Apprenticeships, Skills, Children and Learning Act 2009
- Parliament of the United Kingdom
- Long title: An Act to make provision about apprenticeships, education, training and children's services; to amend the Employment Rights Act 1996; to establish the Young People's Learning Agency for England, the office of Chief Executive of Skills Funding, the Office of Qualifications and Examinations Regulation and the School Support Staff Negotiating Body and to make provision about those bodies and that office; to make provision about the Qualifications and Curriculum Authority; to make provision about schools and institutions within the further education sector; to make provision about student loans; and for connected purposes.
- Citation: 2009 c. 22
- Introduced by: Ed Balls MP, Secretary of State for Children, Schools and Families (Commons) Baroness Morgan of Drefelin (Lords)
- Territorial extent: England and Wales (mainly); Scotland (partially); Northern Ireland (partially);

Dates
- Royal assent: 12 November 2009
- Commencement: various

Other legislation
- Amends: House of Commons Disqualification Act 1975; Further and Higher Education Act 1992; Employment Tribunals Act 1996; Employment Rights Act 1996; Education Act 1996;
- Amended by: Academies Act 2010; Charities Act 2011; Digital Economy Act 2017; Education and Training (Welfare of Children) Act 2021; Institute for Apprenticeships and Technical Education (Transfer of Functions etc) Act 2025;

Status: Amended

History of passage through Parliament

Text of statute as originally enacted

Revised text of statute as amended

Text of the Apprenticeships, Skills, Children and Learning Act 2009 as in force today (including any amendments) within the United Kingdom, from legislation.gov.uk.

= Apprenticeships, Skills, Children and Learning Act 2009 =

Act of the Parliament of the United Kingdom

The Apprenticeships, Skills, Children and Learning Act 2009 (c. 22) is an act of the Parliament of the United Kingdom. It alters the law relating to education.
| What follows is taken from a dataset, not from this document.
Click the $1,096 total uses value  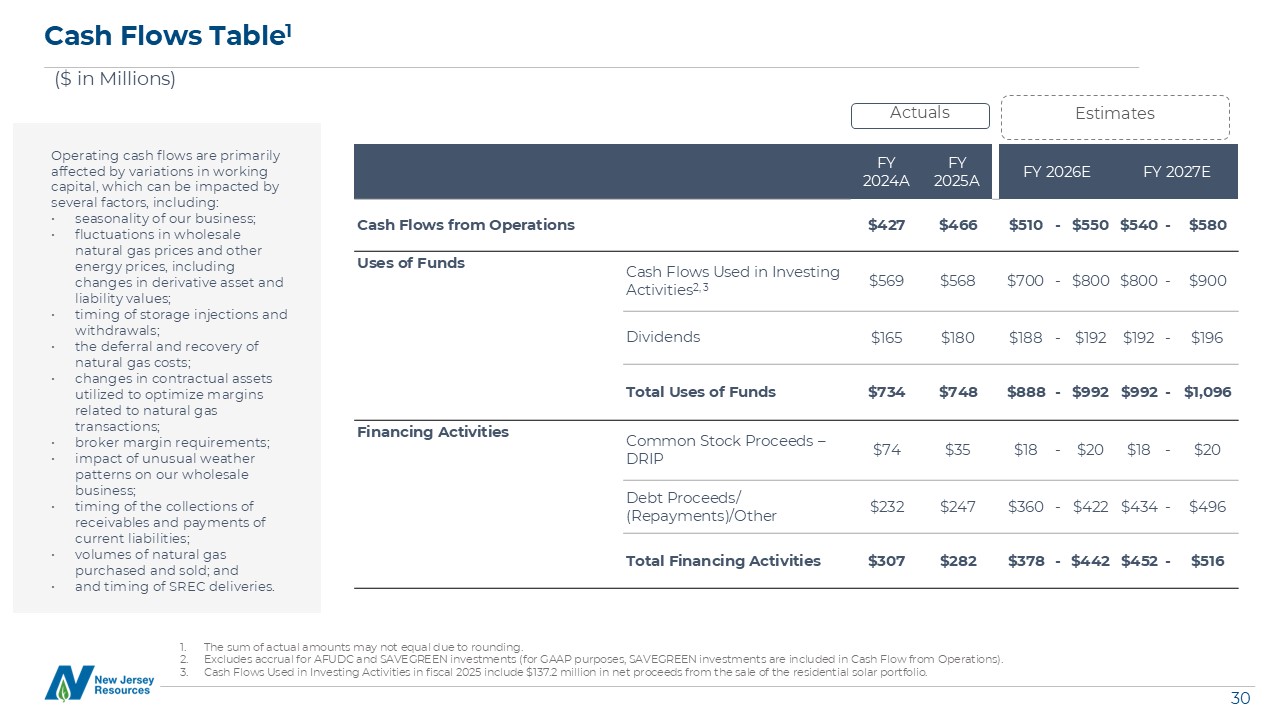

The precursors of this act were the white paper "Raising Expectations: Enabling the system to deliver" published in March 2008 and a "Draft Apprenticeships Bill" published in July of that year.

== Provisions ==
The act established the Chief Executive of Skills Funding.

The act introduced minimum hours of work and learning for apprenticeships.

The act established the School Support Staff Negotiating Body. The measure had been announced in 2007, and intended to facilitate the improvement of terms and conditions for support staff.

== Reception ==
The legislation was criticised by Labour peer Baroness Wilkins for potentially excluding disabled people, such as deaf people whose first language is British Sign Language and may not meet the requirement to have a GCSE in English.